これは古今東西、春夏秋冬のさまざまな俳句をぶぐる旅の本です。
選句もガイドも夏井いつきさんですが、旅のガイドさんが時どき歌うように、夏井いつきさんが詠んだ句もところどころに散りばめられています。
一つの句に短い随筆のような形で、句に対する想いを多角的に解釈されていますので、初心者もそうでない方も、あなたの解釈の助けになることでしょう。
夏井いつき、俳句を旅する/夏井いつき 著/悟空出版
俳句に対しる深い愛と造詣がある著者によるガイドは、もちろん夏井いつきさんの人生経験と知識を下敷きにされています。
どの句もすばらしい句で、どの解説も印象深くはあるのですが、なぜか著者の夏井いつきさん自身のことにふれている文章が心に残った感じがします。
街角の風を売るなり風車 三好達治
この句を読んで以来、風車をやってやるのが楽しくなった。手に手に一茎の春風を咲かせ、四人の孫が走り出す。
……と書いてあって、ああ、夏井いつきさんにはお孫さんがいるのか。と思いました。お孫さんに風車を買う楽しみは、孫のいない私にはちょっとわからないことです。
子供に買ってやる気持ちはちょっとわかるけれど、それと孫とは同じなのか、わずかに違うのか・・・とふと考えてしまうのです。
これは子供がいない人だったら、どうだろうとも考えました。
春の土とばさる蹄ひとつ分 夏井いつき
夏井いつきさんはSDGsでコンポストをしていて、ゴミの日に生ごみを出したことがないそうな。
この堆肥を畑にまいて、ラデッシュやスナップエンドウを育てるつもりとか・・・なんて豊かな生活なのでしょう。
かつて牛馬で耕した田畑に想いを馳せての句でしょうか。
北海道で畑を耕していたアオという馬が、トラックと引きかえに売られていった子供の頃の悲しみを書いた後藤竜二さんの物語を、私はふと思い出しました。
決心を束ねて薫る百合である 夏井いつき
「十年に一度ほど、これぞという決心を迫られる出来事に遭う」
と書いています。
そういうときの決心は、一刀両断に決められるものでもなく、さまざまな思いや状況がより合わさって一本に束ねられたときにやっと決心が出来るもので、そんな日の百合はことさら白く薫ると語っています。
そういうものなのか、どうなんだろうと自分の人生をふり返ってみたりしました。
こうして読んでいきますと、有名な句の解釈よりも、旅のガイドさんの歌の方(夏井いつきさんの句)がやはり面白いですね。
それは人の句の解釈はあくまでも夏井いつきさんが自身で体験したものではなく、夏井いつきさんの深い知識や体験をもとにして脳内で再生された知識だからかもしれません。
その感動は、なかなかそのまま伝わっては来ないようです。
しかしわれわれ読者はそれを参考にして、自分のそれぞれの知識や体験をもとに再度改めて再生してみて、あるいは同じ情景を見て体験して、初めて自身の感動につながるのではないでしょうか。
それはもちろん、夏井いつきさんが再生したものとは違うものとなるでしょう。
それはそれでいいのです。
それがあなたの芭蕉であり、子規であり、虚子なのですから。
さて、この本には、こんな句もありました。
めいげつやダイオウイカのめはおおきい たくみ3才
著者 夏井いつきさん
1957年、愛媛県生まれ。
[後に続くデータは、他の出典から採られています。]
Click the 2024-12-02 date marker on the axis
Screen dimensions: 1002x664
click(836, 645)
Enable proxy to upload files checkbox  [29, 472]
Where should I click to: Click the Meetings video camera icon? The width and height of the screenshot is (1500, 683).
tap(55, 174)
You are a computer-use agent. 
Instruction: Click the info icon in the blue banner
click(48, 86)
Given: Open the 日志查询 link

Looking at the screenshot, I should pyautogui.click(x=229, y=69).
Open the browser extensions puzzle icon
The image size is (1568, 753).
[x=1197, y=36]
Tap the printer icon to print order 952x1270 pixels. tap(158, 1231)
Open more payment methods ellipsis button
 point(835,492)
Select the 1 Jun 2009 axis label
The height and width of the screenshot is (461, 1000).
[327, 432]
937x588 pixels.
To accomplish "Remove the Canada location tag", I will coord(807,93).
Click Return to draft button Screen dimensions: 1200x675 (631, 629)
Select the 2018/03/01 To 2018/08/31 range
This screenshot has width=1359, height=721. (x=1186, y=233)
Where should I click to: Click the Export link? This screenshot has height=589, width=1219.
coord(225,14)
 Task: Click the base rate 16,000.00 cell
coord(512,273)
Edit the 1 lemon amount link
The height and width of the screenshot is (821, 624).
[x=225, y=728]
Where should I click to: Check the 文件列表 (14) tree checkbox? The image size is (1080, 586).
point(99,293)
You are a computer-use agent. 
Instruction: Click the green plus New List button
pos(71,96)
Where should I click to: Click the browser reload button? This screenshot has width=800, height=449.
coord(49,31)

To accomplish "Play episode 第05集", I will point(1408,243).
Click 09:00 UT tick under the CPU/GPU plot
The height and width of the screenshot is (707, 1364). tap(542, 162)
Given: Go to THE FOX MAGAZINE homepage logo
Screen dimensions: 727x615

8年間の中学校国語教諭経験を経て俳人に転身。
俳句集団「いつき組」組長。創作執筆に加え、句会ライブなど「俳句の種まき」活動を積極的に行う。
全国高等学校俳句選手権大会「俳句甲子園」の創設に関わる。
「プレバト‼」MBS/TBS系をはじめ、テレビ・ラジオ・雑誌・webなど各メディアで活躍。2015年から俳都松山大使を務める。